Klein: Jüdisches Leben in Deutschland erhalten
Klein: Jüdisches Leben in Deutschland erhalten
Klein: Jüdisches Leben in Deutschland erhalten
Berlin (epd). Der frühere israelische Botschafter in Deutschland, Avi Primor, sieht keinen wachsenden Antisemitismus in Deutschland. Die Judenfeindlichkeit werde zwar oft von Zuwanderern aus dem Nahen Osten geschürt. Die meisten Deutschen seien aber keine Antisemiten, sagte Primor am Samstag im RBB-Inforadio. Der Antisemitismusbeauftragte der Bundesregierung, Felix Klein, zeigte sich unterdessen zuversichtlich, dass der Antisemitismus überwunden werden könne. Der Direktor des Jüdischen Museums im österreichischen Hohenems, Hanno Loewy, beklagte, dass Judenfeindlichkeit aus der Mitte der Gesellschaft nicht ernst genommen werde.
"Der Antisemitismus in Deutschland und Europa hat in den letzten Jahren nicht zugenommen", sagte Primor. Dennoch gebe es einen konstanten Bodensatz von Antisemiten. "Diese Menschen, die früher geschwiegen haben, trauen sich jetzt wieder, ihre Ansichten zu verbreiten, weil Israel wegen der Besetzung der palästinensischen Gebiete an Ansehen eingebüßt hat", sagte der 84-Jährige.
Der Antisemitismusbeauftragte der Bundesregierung, Klein, will alles tun, um jüdisches Leben in Deutschland zu erhalten. "Es ist nicht nur im Interesse der jüdischen Gemeinschaft, sondern im Interesse von uns allen. Das ist Teil unserer deutschen kulturellen Identität", sagte er im "Interview der Woche" des Deutschlandfunks, das am Sonntag ausgestrahlt werden sollte. Unter Jüdinnen und Juden im Lande gebe es eine "große Bereitschaft zu bleiben". Diese ließen sich vom wachsenden Judenhass nicht einschüchtern.
Klein zeigte sich zuversichtlich, dass der Antisemitismus überwunden werden könne. Bei der Überwindung konfessioneller Vorurteile sei dies auch gelungen. Es sei eine "absolute Erfolgsgeschichte", dass die jüdischen Gemeinden in Deutschland heute wieder so stark geworden seien, sagte der Antisemitismusbeauftragte.
Zugleich nannte Klein den Anschlag auf die Synagoge in Halle vom 9. Oktober einen "Einschnitt". Die antisemitische Bedrohung könne nun von niemanden in Deutschland mehr verneint werden. Der rechtsextremistische Terror sei in den vergangenen Jahren "absolut unterschätzt" worden. Man müsse nun eine gute Kombination aus "repressiven und präventiven Maßnahmen" gegen den Judenhass finden.

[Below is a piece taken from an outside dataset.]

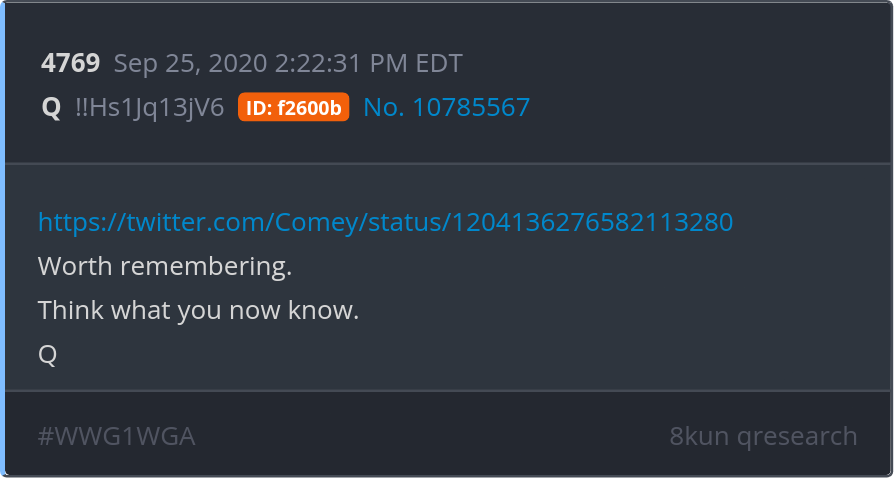
Task: Select post number 4769
Action: coord(71,63)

Der Direktor des Jüdischen Museums im österreichischen Hohenems, Hanno Loewy, sagte dem Evangelischen Pressedienst (epd): "Ich bezweifle, dass man die Judenfeindlichkeit, die aus der Mitte der Gesellschaft kommt, überhaupt ernst nimmt." Der Mainstream-Diskurs versuche stattdessen, den Antisemitismus an die muslimischen Einwanderer zu delegieren, führte der Gründungsdirektor des Frankfurter Fritz-Bauer-Instituts aus.
Die Antisemitismusbeauftragte des Landes Nordrhein-Westfalen, Sabine Leutheusser-Schnarrenberger, forderte eine intensive Auseinandersetzung mit den verschiedenen Formen von Antisemitismus. Den "von manchen ersehnten Schlussstrich" dürfe es nicht geben, sagte sie am Freitagabend in Schwerte bei einer Tagung aus Anlass des 75. Jahrestages der Befreiung des Vernichtungslagers Auschwitz.
"Noch so viele Polizeibeamte, Richter und Staatsanwälte werden Judenfeindschaft vermischt mit israelischer Politikkritik und Rassismus nicht aus den Köpfen bringen", sagte die frühere Bundesjustizministerin (FDP). Sie forderte die Bekämpfung von Judenfeindlichkeit auch in Behörden durch die Einsetzung eigener Beauftragter.